Exercise details: Repeat exactly, and only, the lines from the one containing "Viewport: 598px width, 488px height." through the end of the records.

--- Available data ---

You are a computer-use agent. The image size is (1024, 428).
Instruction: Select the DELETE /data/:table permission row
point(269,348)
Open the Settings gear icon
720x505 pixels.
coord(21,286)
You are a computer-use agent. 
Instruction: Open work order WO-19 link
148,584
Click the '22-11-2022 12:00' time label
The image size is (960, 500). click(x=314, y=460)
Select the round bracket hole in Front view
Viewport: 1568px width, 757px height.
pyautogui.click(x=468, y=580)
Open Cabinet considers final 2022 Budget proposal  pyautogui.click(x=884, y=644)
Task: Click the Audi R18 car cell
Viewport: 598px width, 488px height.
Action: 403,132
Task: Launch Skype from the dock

---

Solution to the exercise:
Viewport: 598px width, 488px height.
Action: 403,132
Task: Launch Skype from the dock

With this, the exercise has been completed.